Après ces ordonnances faites, le prince ne séjourna point planté en la cité de Bordeaux, mais entra en son vaissel, et madame la princesse, et son fils, et le comte de Cantebruge, et le comte de Pennebroch ; et étoient bien en cette flotte cinq cents combattans sans les archers. Si cinglèrent tant que, sans péril et sans dommage, ils arrivèrent au hâvre de Hantonne[3]. Là issirent-ils des vaisseaux et s’y refraîchirent par trois jours, et puis montèrent à cheval, et le prince en sa litière ; et exploitèrent tant qu’ils vinrent à Windesore, où le roi se tenoit, qui reçut ses enfans moult doucement, et s’informa par eux de l’état de Guyenne. Et quand le prince eût été de-lez le roi tant que bien lui suffisoit, il prit congé et se retrait en son hôtel de Berkamestade[4], à vingt lieues de la cité de Londres.
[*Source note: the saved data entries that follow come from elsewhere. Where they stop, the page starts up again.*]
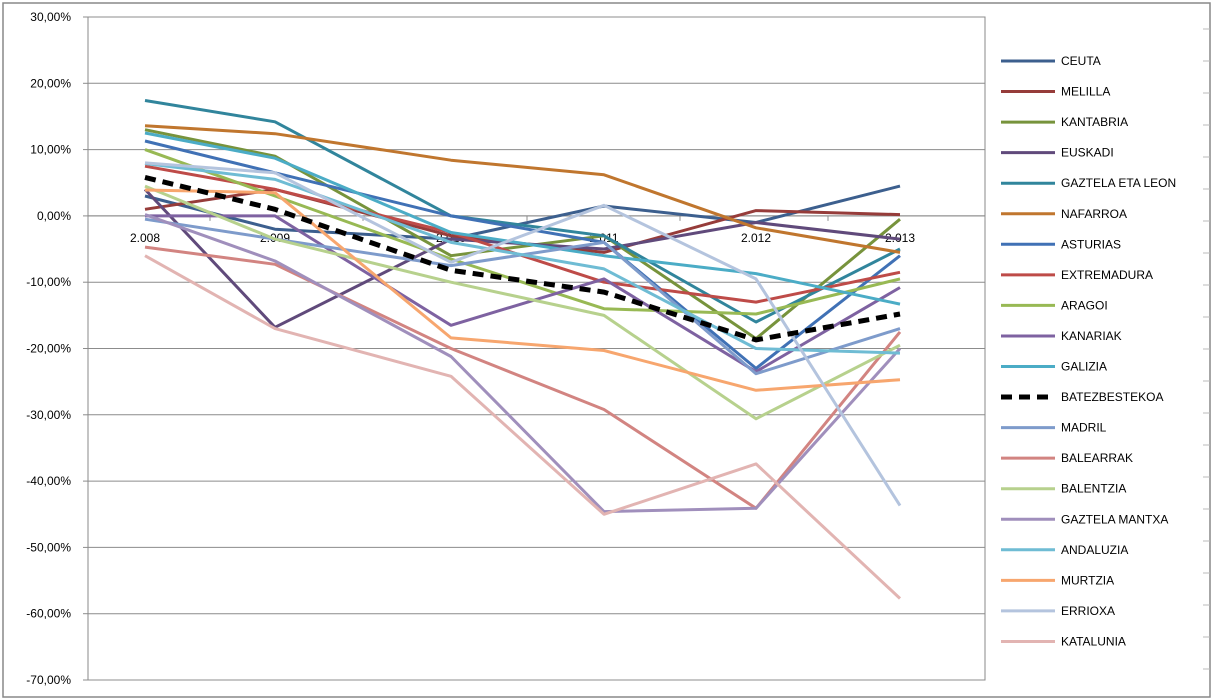  I want to click on y-tick-label: 10,00%, so click(50, 150).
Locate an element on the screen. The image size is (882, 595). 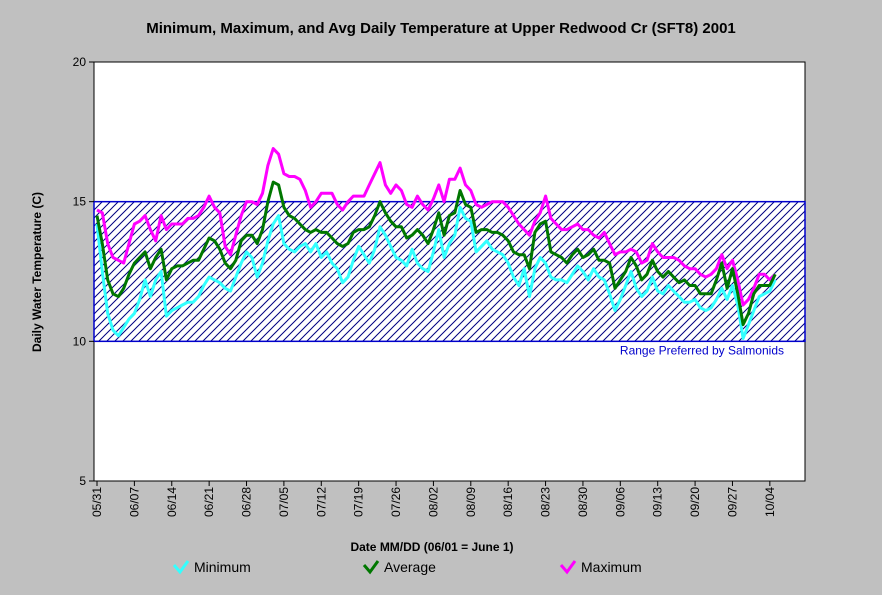
x-tick-label: 08/09 is located at coordinates (471, 502).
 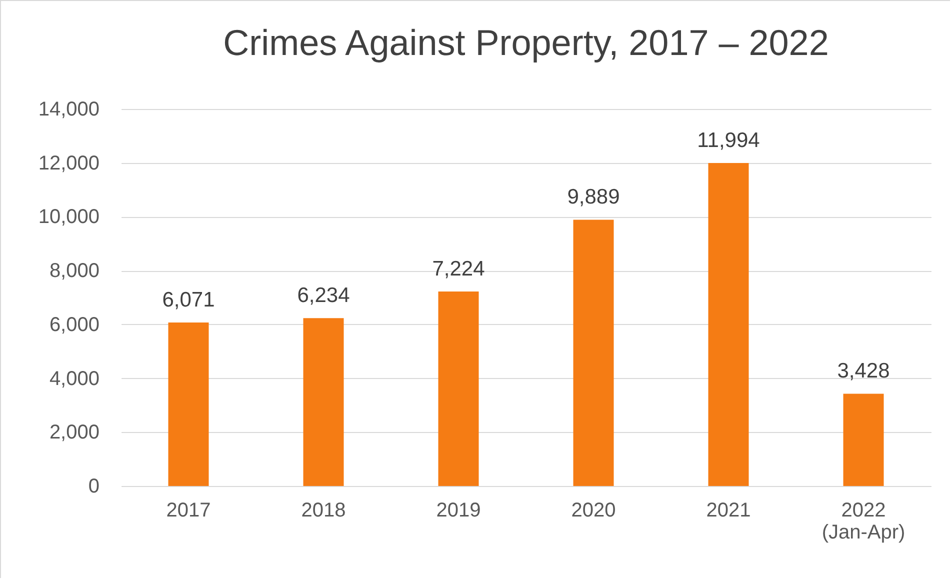 I want to click on y-tick-label: 0, so click(x=94, y=487).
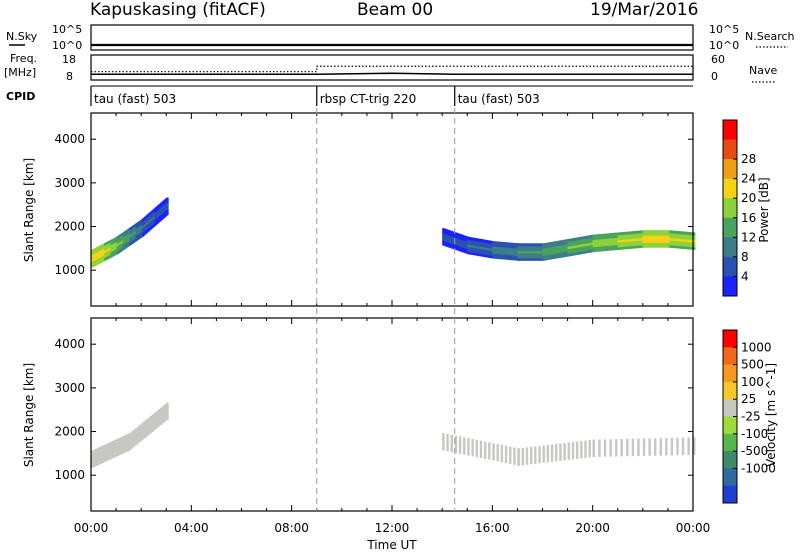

Nous nous souffrirons à parler tant que à présent du prince, et parlerons des besognes d’Aquitaine.

  1. Édouard, fils aîné du prince de Galles, mourut au commencement de janvier 1371, âgé d’un peu plus de six ans.
  2. Comme Froissart n’assure pas que le comte de Cambridge ait suivi le prince de Galles en Angleterre, on peut adopter le récit de Walsingham qui dit positivement que le prince le laissa en Aquitaine avec le duc de Lancastre. Thomas Otterbourne se sert d’une expression qui pourrait faire croire qu’ils suivirent tous les deux en Angleterre le prince, qui les renvoya ensuite en Gascogne. « Circa principium januarii, dit-il, princeps cum suis rediit in Anglican, et fratres suos, ducem Lancastriæ, et comitem Cantatriæ in Vasconiam dimisit. »
  3. Ils débarquèrent à Plimouth et non à Southampton, suivant Walsingham.
  4. Berkhamstead dans le Hertfordshire, à dix lieues de Londres.